Data for analysis START

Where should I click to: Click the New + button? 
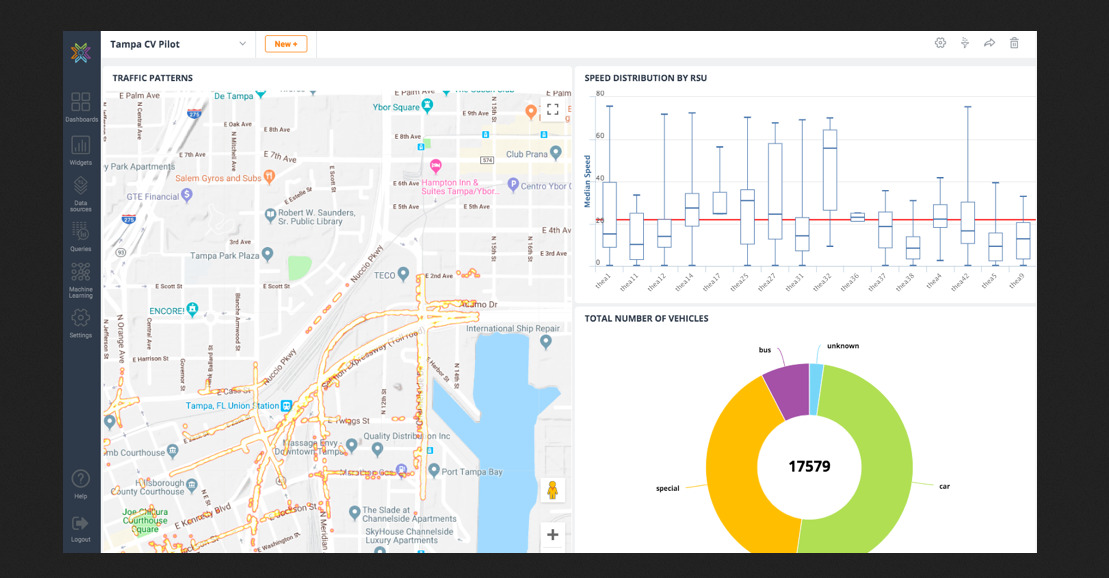[x=286, y=44]
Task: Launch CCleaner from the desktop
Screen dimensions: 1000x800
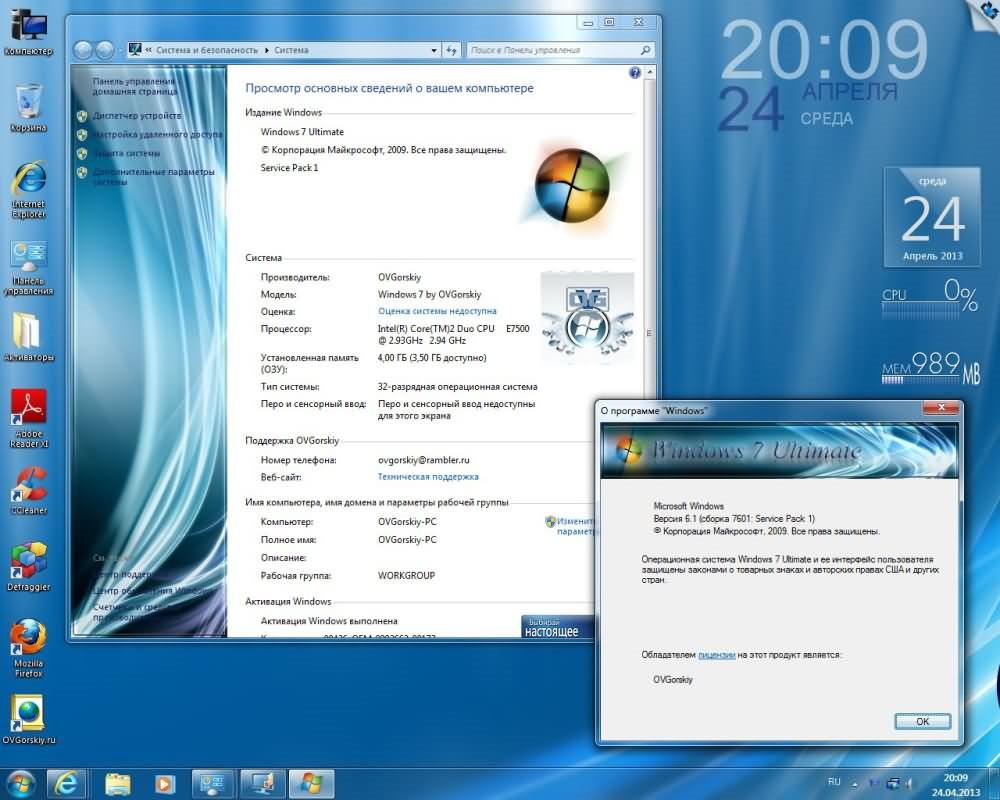Action: point(29,483)
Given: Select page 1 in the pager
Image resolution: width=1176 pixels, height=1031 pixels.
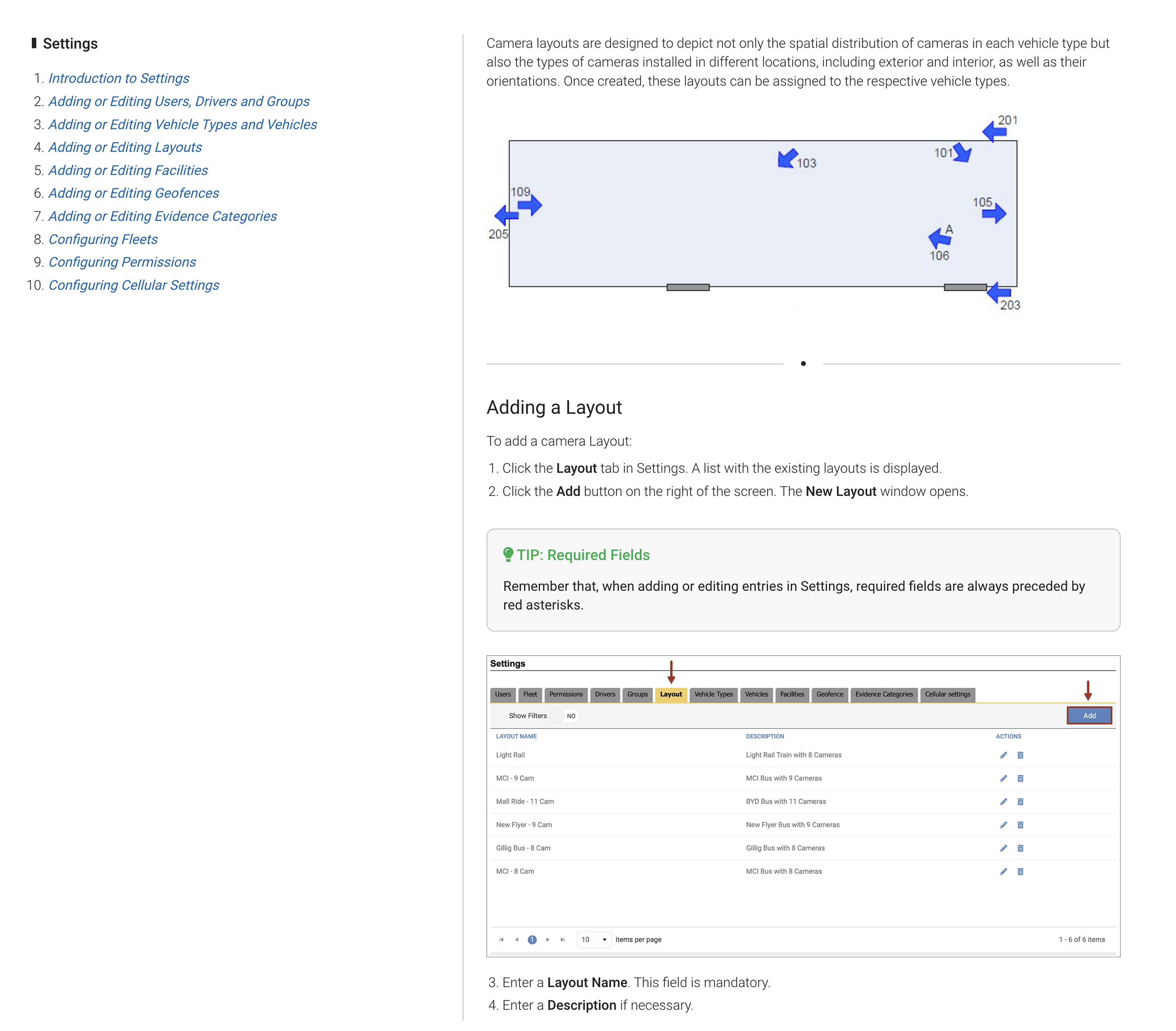Looking at the screenshot, I should point(532,940).
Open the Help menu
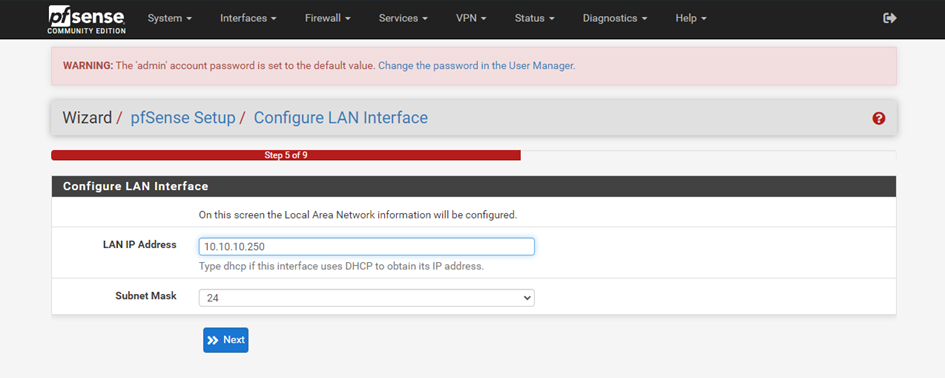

Data for analysis END

**Work item:**
Return the preceding entries verbatim, with the pictures excluded.

**Answer space:**
Where should I click to: Click the New + button? 
[x=286, y=44]
Task: Launch CCleaner from the desktop
Screen dimensions: 1000x800
Action: point(29,483)
Given: Select page 1 in the pager
Image resolution: width=1176 pixels, height=1031 pixels.
Looking at the screenshot, I should point(532,940).
Open the Help menu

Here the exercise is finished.